Puis, le seigneur aux cheveux blancs, se retourne vers ses généraux casqués et semble murmurer quelques mots. Aussitôt, l’armée reprend sa marche. On entend les ordres hurlés par des cris gutturaux et virils. De nouveau le brouhaha, le bruit diffus d’un piétinement massif, les hennissements des chevaux perturbent le doux roucoulement de l’eau.

L’armée traverse facilement la rivière. Les hommes et les bêtes salissent l’onde si claire dans laquelle Livia aime à se prélasser lorsqu’il fait chaud. Les soldats qu’elle voit défiler sous ses yeux lui paraissent des objets mécaniques monstrueux : ils avancent, s’arrêtent, respirent sur l’ordre de leur supérieurs. La plupart progressent en tenant en mains leur pilum, lance de guerre si meurtrière, tandis que leur courte épée leur bat les reins. Leurs regards disparaissent sous leur casque de métal ou derrière leurs boucliers meurtris au combat.

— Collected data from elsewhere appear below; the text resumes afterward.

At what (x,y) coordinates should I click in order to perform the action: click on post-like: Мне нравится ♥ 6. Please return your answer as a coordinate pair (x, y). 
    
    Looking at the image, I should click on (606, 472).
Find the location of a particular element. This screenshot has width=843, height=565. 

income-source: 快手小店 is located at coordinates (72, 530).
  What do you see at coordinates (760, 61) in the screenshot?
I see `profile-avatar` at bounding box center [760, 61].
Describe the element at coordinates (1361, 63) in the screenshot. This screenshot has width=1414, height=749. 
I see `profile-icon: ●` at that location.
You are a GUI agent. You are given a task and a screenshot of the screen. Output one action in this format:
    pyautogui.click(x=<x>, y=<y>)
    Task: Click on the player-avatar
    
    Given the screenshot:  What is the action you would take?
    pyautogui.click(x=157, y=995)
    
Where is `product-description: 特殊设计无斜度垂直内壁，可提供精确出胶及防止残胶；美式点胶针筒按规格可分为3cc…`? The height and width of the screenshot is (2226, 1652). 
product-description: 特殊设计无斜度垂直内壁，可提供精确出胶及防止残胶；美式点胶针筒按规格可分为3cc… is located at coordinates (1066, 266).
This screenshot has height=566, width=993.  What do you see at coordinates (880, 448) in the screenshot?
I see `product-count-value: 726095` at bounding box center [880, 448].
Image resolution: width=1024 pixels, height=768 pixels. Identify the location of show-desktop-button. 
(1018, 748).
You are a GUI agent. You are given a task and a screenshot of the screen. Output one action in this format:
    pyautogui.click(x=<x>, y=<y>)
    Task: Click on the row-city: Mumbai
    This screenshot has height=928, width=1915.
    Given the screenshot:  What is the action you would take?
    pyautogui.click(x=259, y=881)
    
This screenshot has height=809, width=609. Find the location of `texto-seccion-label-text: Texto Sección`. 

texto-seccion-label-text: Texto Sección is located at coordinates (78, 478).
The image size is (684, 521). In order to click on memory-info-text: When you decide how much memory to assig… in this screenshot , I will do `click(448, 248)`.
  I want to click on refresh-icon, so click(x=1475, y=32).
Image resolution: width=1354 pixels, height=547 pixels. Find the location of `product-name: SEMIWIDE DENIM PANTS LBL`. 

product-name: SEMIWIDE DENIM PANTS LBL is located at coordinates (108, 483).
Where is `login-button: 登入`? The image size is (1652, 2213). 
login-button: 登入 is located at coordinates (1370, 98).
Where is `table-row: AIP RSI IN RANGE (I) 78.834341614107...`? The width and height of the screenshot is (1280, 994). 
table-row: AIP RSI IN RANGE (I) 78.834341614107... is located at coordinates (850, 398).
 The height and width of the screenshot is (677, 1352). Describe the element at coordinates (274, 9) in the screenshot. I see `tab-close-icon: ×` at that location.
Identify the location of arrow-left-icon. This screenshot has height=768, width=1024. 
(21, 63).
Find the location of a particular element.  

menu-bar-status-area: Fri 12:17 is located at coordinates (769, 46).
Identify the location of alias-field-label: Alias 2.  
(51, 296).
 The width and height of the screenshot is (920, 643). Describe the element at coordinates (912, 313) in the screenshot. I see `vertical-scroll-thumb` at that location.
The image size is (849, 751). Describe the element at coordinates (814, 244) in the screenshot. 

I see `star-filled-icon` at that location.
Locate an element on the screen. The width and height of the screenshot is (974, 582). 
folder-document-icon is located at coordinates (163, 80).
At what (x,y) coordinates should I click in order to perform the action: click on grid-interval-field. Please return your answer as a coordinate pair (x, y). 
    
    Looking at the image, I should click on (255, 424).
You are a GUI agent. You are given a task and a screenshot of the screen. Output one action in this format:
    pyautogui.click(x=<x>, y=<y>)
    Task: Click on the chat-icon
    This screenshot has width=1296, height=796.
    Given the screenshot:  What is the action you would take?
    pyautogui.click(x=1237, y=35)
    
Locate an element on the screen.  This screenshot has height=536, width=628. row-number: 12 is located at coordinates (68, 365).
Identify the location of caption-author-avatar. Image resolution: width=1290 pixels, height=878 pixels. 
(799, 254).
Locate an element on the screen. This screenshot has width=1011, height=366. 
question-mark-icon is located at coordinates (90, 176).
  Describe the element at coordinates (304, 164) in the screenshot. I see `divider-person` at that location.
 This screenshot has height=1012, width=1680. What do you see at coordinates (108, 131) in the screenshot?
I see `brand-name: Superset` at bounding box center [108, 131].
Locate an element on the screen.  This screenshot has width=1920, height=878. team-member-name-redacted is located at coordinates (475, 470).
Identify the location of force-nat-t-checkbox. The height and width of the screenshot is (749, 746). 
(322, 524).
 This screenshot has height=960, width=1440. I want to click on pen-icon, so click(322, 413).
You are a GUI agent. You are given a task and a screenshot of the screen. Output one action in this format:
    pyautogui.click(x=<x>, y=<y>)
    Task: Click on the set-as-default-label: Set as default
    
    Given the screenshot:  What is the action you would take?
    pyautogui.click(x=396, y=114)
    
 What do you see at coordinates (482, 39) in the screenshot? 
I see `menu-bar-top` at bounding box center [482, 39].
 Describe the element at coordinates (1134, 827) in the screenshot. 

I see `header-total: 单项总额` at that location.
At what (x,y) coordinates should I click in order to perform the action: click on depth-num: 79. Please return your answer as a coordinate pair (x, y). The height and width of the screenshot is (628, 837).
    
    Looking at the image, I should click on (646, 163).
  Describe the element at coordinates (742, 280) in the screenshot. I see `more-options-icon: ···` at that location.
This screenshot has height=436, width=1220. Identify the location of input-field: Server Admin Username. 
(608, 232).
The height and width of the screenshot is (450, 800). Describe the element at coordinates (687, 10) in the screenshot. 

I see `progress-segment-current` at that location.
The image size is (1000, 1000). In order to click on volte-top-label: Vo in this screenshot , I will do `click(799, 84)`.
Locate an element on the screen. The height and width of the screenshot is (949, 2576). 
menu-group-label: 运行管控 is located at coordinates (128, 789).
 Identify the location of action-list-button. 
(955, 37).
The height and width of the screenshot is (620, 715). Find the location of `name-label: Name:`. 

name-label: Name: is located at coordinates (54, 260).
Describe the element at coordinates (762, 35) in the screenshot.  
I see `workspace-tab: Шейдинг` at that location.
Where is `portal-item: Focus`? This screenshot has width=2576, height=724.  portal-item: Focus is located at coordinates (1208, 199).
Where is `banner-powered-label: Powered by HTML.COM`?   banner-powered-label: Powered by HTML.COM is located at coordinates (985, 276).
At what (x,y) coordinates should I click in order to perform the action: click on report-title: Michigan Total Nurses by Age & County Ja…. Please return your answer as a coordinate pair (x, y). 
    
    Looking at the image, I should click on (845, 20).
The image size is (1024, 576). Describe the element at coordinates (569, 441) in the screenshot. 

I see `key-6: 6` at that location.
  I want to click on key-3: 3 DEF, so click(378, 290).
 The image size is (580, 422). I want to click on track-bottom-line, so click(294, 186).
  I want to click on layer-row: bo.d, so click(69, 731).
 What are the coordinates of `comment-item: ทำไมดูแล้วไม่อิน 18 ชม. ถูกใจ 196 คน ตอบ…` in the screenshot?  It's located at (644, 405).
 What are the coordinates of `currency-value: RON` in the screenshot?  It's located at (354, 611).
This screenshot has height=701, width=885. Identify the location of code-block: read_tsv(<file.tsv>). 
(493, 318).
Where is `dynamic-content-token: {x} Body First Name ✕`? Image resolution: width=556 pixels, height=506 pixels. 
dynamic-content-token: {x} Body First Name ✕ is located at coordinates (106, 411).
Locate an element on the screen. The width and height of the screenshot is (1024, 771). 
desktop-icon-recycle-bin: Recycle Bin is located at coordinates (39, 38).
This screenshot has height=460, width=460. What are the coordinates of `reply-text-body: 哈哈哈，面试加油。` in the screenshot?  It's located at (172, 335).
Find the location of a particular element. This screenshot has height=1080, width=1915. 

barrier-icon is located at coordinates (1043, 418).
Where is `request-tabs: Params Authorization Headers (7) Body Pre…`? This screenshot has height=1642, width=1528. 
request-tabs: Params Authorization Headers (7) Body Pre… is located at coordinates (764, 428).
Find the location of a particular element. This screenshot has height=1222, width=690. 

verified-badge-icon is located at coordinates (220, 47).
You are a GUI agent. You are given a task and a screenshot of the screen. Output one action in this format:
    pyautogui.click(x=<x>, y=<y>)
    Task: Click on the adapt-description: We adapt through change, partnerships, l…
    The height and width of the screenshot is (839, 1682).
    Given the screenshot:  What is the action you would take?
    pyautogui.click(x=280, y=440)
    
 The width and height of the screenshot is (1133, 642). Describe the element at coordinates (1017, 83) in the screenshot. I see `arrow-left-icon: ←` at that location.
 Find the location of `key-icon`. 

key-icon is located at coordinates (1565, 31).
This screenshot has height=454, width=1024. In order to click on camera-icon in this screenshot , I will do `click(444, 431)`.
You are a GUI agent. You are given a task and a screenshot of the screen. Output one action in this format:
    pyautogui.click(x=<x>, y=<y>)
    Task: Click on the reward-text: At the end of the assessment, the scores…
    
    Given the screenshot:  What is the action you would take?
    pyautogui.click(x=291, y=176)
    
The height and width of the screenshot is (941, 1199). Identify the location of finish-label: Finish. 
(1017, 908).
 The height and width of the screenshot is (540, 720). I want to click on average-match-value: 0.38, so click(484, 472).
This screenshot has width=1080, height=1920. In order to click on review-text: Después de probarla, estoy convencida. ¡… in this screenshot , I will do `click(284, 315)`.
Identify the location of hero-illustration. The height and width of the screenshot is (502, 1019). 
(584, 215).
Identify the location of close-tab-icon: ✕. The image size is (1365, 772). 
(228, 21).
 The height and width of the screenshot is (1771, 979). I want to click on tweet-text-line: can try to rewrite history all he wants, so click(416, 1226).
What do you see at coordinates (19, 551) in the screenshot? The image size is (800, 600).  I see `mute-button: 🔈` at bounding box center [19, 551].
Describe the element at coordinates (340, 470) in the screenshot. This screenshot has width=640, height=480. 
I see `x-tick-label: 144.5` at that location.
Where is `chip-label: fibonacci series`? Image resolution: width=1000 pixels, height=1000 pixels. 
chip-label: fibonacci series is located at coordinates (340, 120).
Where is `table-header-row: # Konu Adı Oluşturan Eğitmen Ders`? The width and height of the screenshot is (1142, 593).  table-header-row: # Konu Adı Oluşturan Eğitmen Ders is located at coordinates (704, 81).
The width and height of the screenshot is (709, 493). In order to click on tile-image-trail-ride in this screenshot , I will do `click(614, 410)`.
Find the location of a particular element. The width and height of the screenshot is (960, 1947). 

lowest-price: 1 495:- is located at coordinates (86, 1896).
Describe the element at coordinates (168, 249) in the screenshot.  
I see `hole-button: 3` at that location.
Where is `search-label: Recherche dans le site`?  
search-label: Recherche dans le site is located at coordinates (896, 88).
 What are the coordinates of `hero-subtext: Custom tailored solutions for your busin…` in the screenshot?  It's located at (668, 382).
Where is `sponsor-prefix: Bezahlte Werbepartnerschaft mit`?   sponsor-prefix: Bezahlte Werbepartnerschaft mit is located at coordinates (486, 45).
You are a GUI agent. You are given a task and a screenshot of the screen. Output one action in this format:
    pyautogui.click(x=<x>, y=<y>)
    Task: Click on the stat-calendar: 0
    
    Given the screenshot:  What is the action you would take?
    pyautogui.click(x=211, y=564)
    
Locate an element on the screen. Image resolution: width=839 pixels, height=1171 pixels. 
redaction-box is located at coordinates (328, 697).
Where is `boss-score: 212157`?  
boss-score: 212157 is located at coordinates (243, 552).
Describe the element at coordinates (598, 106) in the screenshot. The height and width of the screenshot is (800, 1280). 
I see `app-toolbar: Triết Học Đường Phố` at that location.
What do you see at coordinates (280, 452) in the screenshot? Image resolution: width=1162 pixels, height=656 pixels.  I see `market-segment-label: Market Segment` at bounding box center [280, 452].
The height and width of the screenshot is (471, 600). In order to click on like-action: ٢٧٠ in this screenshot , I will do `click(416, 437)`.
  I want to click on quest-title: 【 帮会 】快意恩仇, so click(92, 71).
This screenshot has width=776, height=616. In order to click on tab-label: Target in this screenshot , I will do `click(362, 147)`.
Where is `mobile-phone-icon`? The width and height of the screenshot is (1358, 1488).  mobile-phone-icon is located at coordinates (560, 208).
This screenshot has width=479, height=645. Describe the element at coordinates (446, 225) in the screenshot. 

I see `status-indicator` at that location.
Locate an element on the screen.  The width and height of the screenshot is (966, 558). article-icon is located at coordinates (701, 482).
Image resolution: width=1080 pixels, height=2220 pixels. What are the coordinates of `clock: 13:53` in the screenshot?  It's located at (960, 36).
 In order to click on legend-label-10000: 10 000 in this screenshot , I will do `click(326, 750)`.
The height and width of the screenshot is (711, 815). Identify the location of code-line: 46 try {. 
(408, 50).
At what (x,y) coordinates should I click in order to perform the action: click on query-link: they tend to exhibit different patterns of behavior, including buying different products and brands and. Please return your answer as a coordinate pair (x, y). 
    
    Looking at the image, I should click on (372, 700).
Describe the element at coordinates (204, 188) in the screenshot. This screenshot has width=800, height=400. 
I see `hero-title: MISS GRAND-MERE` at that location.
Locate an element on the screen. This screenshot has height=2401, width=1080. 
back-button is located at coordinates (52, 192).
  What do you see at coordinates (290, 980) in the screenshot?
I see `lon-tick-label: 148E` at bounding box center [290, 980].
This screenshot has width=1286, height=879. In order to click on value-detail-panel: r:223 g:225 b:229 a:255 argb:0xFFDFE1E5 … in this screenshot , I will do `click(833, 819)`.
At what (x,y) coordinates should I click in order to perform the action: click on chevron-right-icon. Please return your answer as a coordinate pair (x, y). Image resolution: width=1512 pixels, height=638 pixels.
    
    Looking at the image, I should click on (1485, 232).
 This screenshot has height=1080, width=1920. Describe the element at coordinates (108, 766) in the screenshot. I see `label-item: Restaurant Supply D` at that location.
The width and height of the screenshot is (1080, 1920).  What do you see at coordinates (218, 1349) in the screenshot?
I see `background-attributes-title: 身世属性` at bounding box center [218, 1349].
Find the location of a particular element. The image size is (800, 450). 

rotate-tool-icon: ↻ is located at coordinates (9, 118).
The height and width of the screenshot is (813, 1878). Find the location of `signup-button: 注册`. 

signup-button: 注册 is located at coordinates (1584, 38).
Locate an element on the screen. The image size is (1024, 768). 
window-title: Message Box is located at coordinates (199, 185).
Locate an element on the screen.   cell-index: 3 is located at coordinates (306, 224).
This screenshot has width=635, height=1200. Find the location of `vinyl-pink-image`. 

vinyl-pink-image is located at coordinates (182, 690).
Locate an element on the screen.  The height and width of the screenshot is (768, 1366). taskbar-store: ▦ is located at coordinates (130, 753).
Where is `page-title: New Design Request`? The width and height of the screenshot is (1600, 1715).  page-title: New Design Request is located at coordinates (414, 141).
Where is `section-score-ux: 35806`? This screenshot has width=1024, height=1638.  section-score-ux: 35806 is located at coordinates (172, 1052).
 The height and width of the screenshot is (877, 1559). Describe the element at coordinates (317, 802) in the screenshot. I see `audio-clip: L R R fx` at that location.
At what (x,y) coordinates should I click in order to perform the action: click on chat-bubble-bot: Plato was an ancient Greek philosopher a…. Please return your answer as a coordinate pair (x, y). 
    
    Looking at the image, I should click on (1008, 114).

A leur passage, Livia s’aperçoit que Marcellus susurre des mots à voix basse : l’homme se souvient du grade des officiers, de leurs ordres réglementaires, de la dénomination des centuries, du nom de certains centurions peut-être.

Bientôt, les chariots, menés par des bœufs de labour ou des chevaux de trait, transportant les victuailles et les provisions des combattants, se présentent sur la rive. En traversant le fleuve difficilement, leurs roues grincent douloureusement, ploient dangereusement contre les galets, et soulèvent parfois une gerbe d’eau en tombant dans un trou un peu plus profond.

Puis, l’armée s’éloigne vers sa destinée. Il faut un peu de temps pour que le fleuve retrouve sa quiétude après ce charivari. Marcellus n’a pas bougé. Livia comprend qu’il vient de revivre le passé : la vie des camps, la violence et l’autorité implacable des chefs, la cruauté des combats, l’odeur de la mort sur les champs de bataille.

Enfin, son regard s’adoucit en tombant sur le visage enfantin de Livia, puis sur son fleuve qui a repris son cours pacifié. Mais il sait que la fureur des hommes ne se calmera pas. Alors que le Sénat a formellement interdit à son armée de franchir cette limite, il comprend que Jules César et ses troupes viennent de traverser le Rubicon sous ses yeux.